PROBLEM REQUIREMENTS
Nothing in the data should change when you return it, but leave the pictures out.

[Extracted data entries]
+===+

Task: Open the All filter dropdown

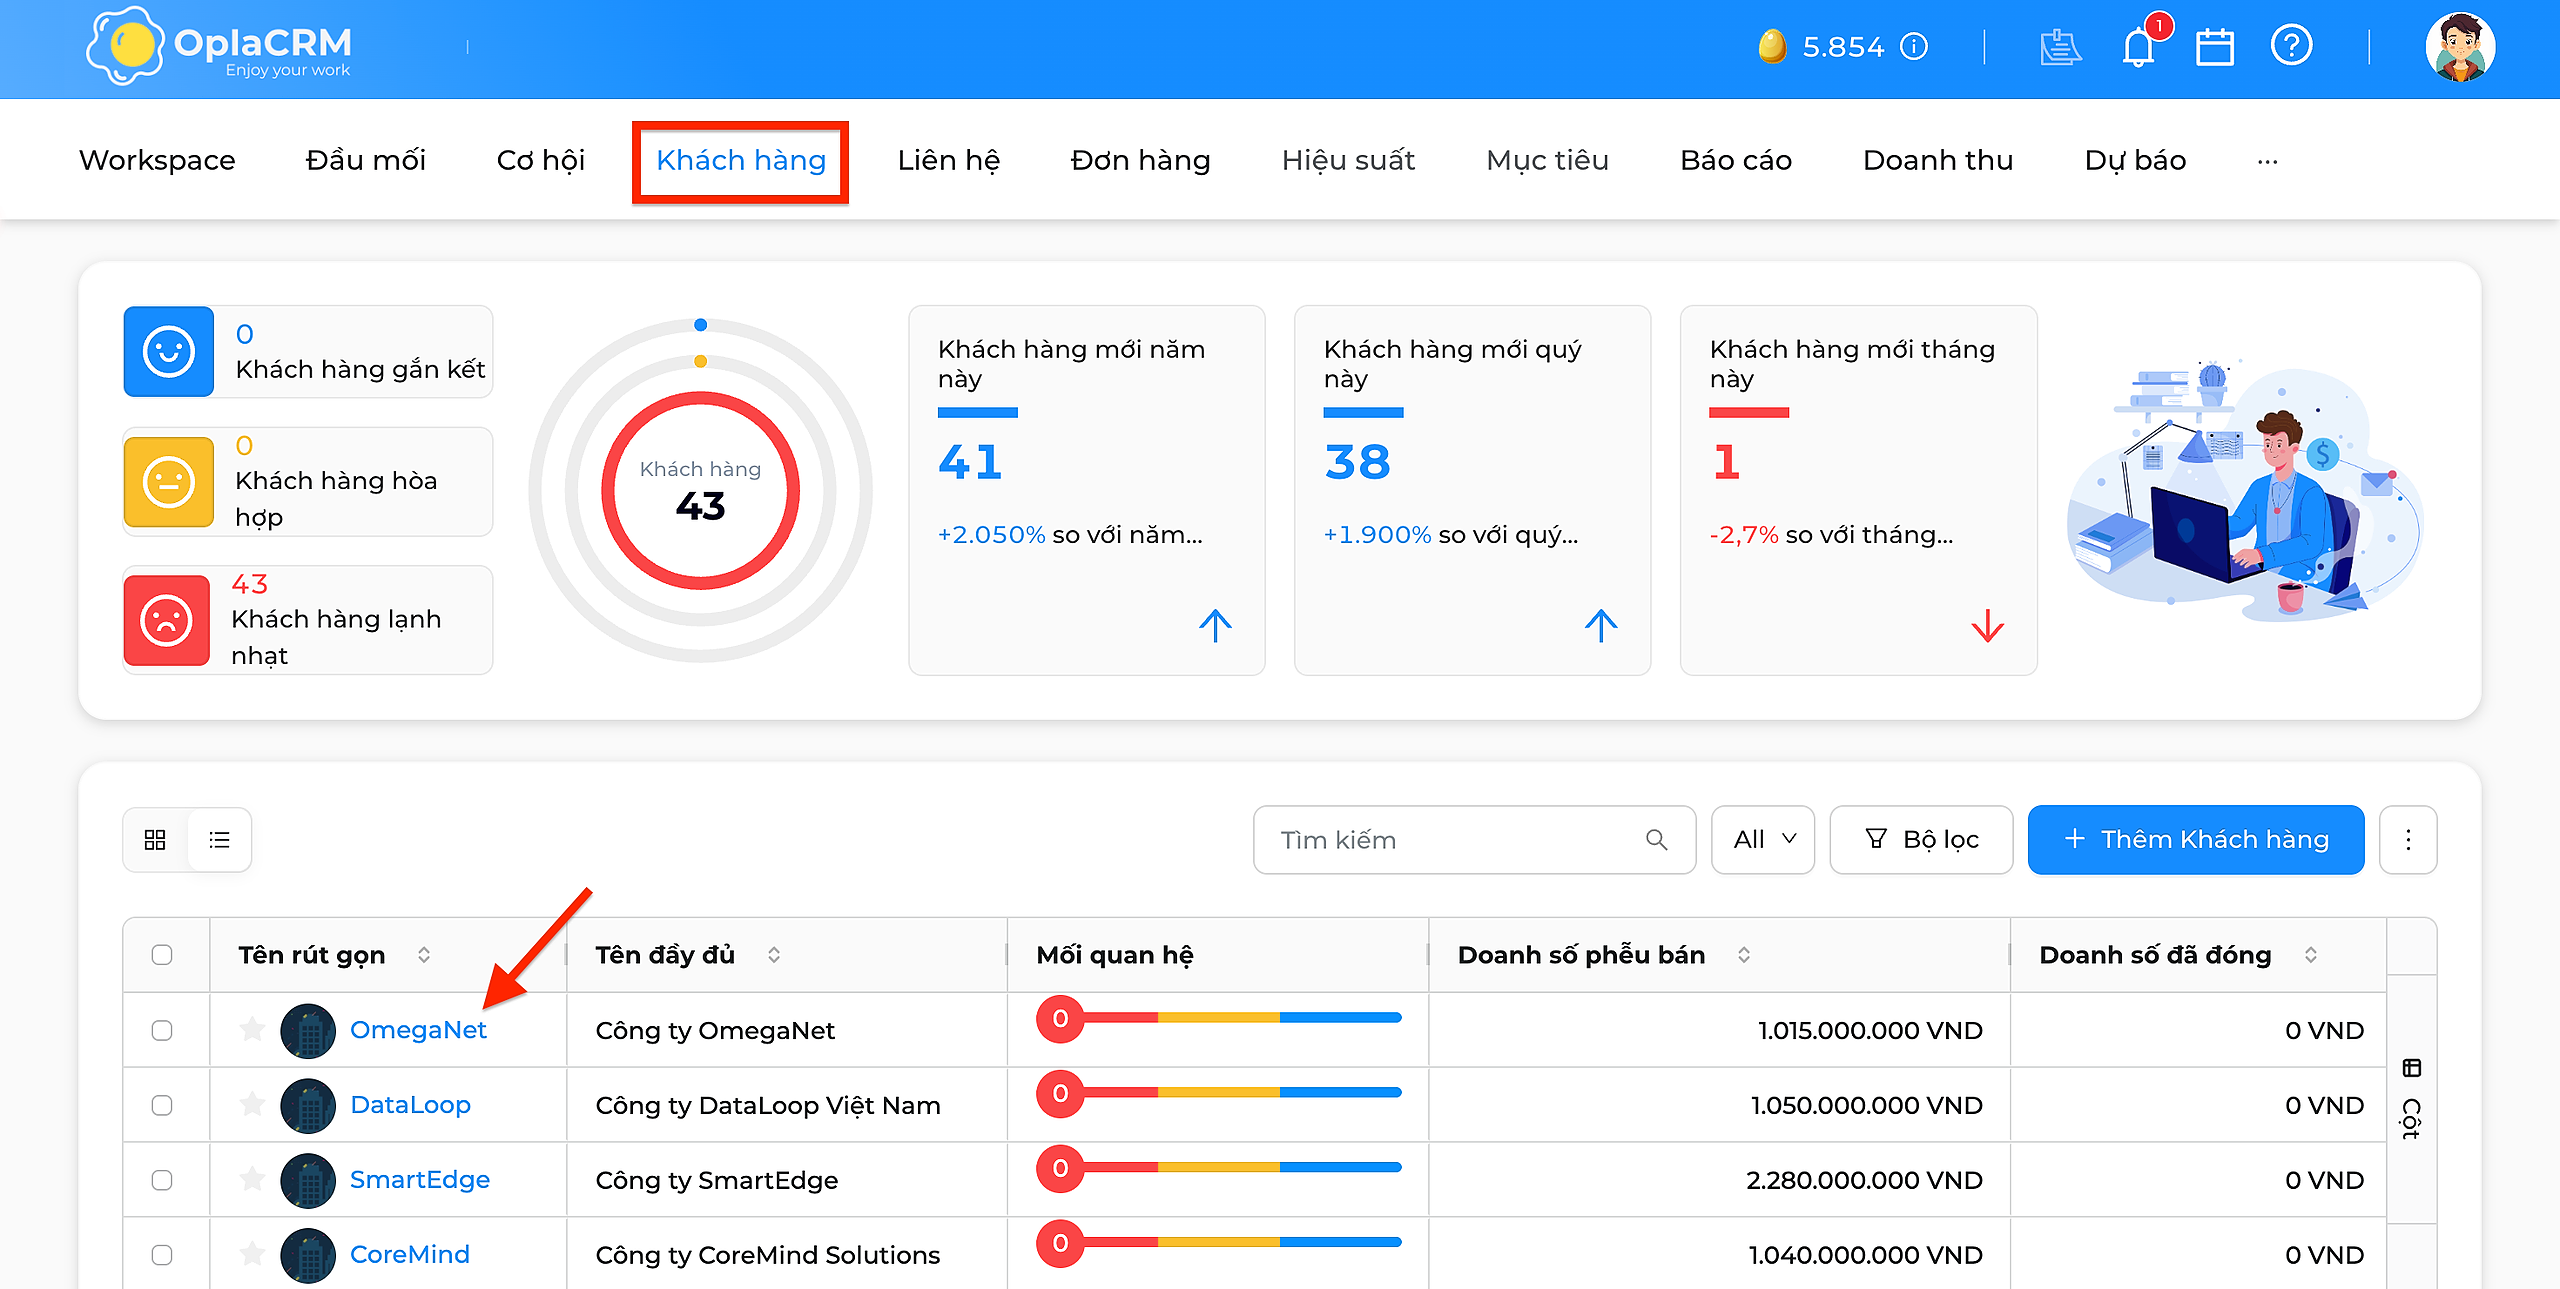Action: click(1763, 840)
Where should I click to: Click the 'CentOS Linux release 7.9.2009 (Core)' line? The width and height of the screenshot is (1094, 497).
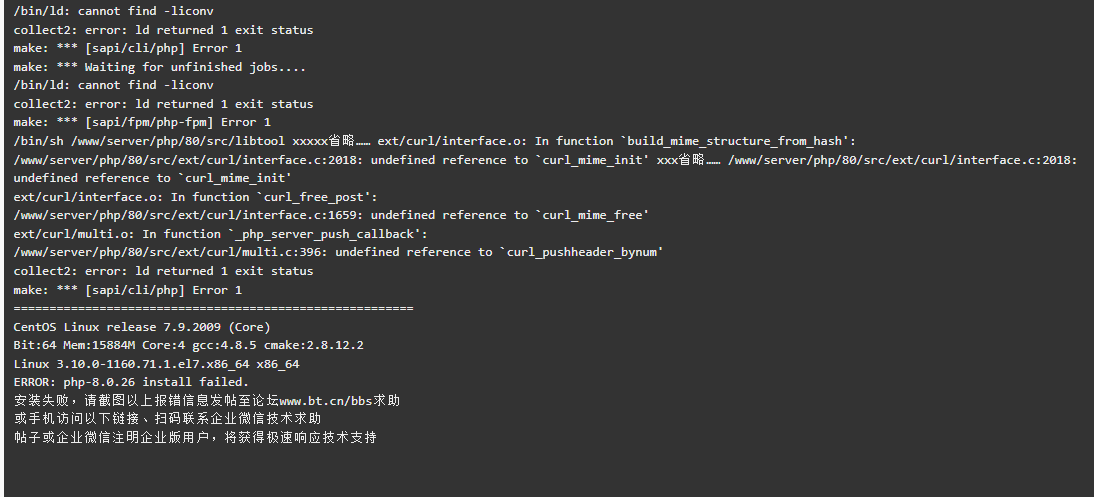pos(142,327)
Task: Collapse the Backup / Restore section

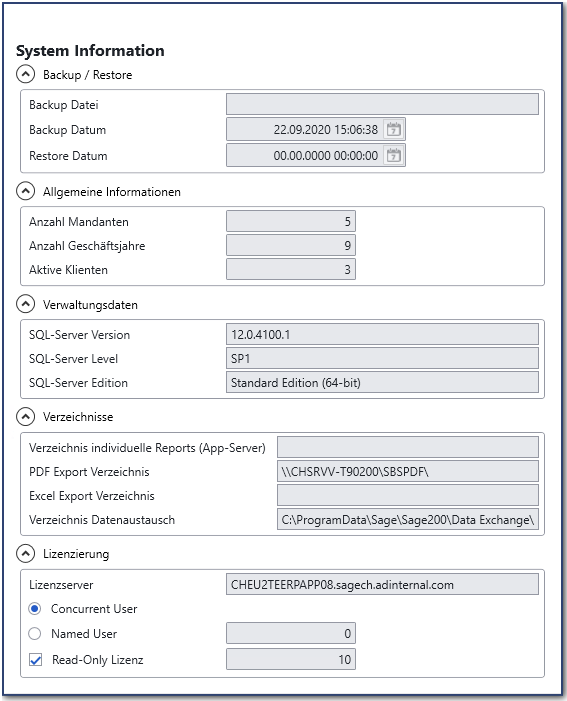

+===+

WRITTEN SOLUTION
Task: Open the All filter dropdown

Action: click(1763, 840)
Where should I click to: Click the 'CentOS Linux release 7.9.2009 (Core)' line? The width and height of the screenshot is (1094, 497).
pos(142,327)
Task: Collapse the Backup / Restore section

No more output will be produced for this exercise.